Y es que resulta increíble que en el mundo haya tanto alboroto por las tres mil personas que han muerto debido al brote del ‘coronavirus’, que comenzó en diciembre del 2019, mientras que a pocos parece importarle que en el mismo lapso de tiempo, casi 13 mil mujeres han sido asesinadas por sus parejas a nivel mundial. Una cifra que debería alarmarnos de la misma manera que el virus lo ha hecho, una cifra que debería causar un pánico colectivo, una cifra que nos debería doler como ninguna otra.

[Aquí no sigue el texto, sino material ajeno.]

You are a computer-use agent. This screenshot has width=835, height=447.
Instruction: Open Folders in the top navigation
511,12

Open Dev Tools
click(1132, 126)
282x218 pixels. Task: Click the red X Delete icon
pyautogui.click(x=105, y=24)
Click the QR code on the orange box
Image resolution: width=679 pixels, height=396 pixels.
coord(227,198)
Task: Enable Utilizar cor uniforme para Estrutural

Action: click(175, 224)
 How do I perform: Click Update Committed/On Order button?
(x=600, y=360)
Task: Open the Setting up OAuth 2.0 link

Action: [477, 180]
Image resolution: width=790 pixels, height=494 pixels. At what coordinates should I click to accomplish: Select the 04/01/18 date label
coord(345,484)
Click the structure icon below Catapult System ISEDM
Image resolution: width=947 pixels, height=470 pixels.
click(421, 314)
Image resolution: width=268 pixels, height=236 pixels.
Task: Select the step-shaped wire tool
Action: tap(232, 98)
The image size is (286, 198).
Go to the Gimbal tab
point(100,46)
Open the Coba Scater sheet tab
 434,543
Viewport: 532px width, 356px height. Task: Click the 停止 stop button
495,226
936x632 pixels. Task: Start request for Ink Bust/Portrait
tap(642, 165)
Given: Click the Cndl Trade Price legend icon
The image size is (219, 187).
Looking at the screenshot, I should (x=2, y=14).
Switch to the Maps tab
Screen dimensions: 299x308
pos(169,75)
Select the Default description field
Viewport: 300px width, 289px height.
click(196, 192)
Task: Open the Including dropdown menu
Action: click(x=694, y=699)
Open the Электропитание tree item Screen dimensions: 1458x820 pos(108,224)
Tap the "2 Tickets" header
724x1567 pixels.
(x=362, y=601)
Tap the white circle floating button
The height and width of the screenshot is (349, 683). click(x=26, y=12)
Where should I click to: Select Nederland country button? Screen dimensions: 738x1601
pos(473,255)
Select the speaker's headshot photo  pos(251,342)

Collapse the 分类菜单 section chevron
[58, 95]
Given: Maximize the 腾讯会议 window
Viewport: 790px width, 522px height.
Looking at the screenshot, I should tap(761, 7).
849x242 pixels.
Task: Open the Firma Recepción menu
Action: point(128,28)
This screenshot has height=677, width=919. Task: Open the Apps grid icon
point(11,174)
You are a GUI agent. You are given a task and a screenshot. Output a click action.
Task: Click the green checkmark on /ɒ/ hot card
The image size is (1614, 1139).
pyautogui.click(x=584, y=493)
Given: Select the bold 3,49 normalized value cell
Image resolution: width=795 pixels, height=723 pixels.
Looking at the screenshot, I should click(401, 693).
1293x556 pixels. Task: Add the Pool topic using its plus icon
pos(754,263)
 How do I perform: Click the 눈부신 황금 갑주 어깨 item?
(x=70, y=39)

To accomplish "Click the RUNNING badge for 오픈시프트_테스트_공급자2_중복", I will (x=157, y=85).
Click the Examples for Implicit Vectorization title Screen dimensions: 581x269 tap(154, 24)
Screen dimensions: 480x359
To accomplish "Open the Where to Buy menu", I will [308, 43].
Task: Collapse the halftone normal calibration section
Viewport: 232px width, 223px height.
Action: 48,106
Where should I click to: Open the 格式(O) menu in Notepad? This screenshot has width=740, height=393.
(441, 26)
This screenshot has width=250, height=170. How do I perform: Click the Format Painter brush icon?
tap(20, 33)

Lastimosamente, pareciera que estuviéramos anestesiados contra el dolor, cuando se trata de sentir empatía por aquellas que sufren a diario una violencia doméstica inimaginable, por aquellas que ya no tienen voz y pasaron a ser una simple estadística, y por aquellas que sí se atreven a alzar la que todavía tienen, solo para terminar siendo golpeadas por los insultos y las desacreditaciones.
Es impresionante, pero verídico. Y esta semana, por ejemplo, pude ser nuevamente testigo de ello. Debido a que el mes de marzo es uno en el que las mujeres marchamos por nuestros derechos, también es uno que invita a que nos llenemos de valentía para relatar sucesos que marcaron un antes y un después en nuestras vidas. Sucesos que para muchas son secretos que llevamos como una cicatriz en el corazón. Sucesos que definen nuestra sexualidad, nuestra intimidad y perfilan nuestros miedos.
Y de antemano aclaro que conjugo el verbo con el pronombre ‘nosotros’, pues a pesar de ser una de las ‘privilegiadas’ que no ha tenido que pasar por una situación de abuso, considero que es más que necesario que todas empecemos por cambiar la forma cómo hablamos, pues si esto le pasa a una, debe ser como si nos pasara a todas. Por eso es que hoy quiero dedicarle a esta columna a una de las tantas mujeres que en éstos días se atrevió a contar en una emisora nacional, su historia de abuso que comenzó cuando ella tenía tan solo doce años.
Su nombre es Mariana, es barranquillera, y, según su testimonio, fue abusada sexualmente por su tutor extracurricular, uno que hasta este miércoles pasado, día en el esta joven decide dar un paso al frente y denunciar públicamente a su abusador, gozaba de una reputación intachable. Mariana es la muestra de que el abuso está presente en todos los estratos sociales, pues su tutor era recomendado por los padres de familia del colegio privado al que asistía. Mariana es el ejemplo de que somos el blanco perfecto para hombres que se encuentran en alguna situación de poder, pues ella era la estudiante y él, era el que tenía la labor de enseñarle. Pero sobre todo, Mariana es la demostración de que a nadie se le olvida un abuso, ni cuánto la marcó, ni cómo la afectó. No importa cuánto tiempo pase, eso camina contigo como lo hace una cicatriz.
Y como vi alguno que otro comentario despectivo, y escuché alguna que otra persona decir lo de siempre: “¿será verdad?”, “ay, pero a ella siempre le ha gustado la atención”, y el clásico, “¿por qué justo ahora habla y no hace tantos años?”, hoy te digo a ti Mariana, sin si quiera conocerte: te creo y somos más los que te apoyamos.
Gracias por contar tu historia y, de esta manera, invitar a otras a hacerlo. Porque ellos no pueden quedar impunes.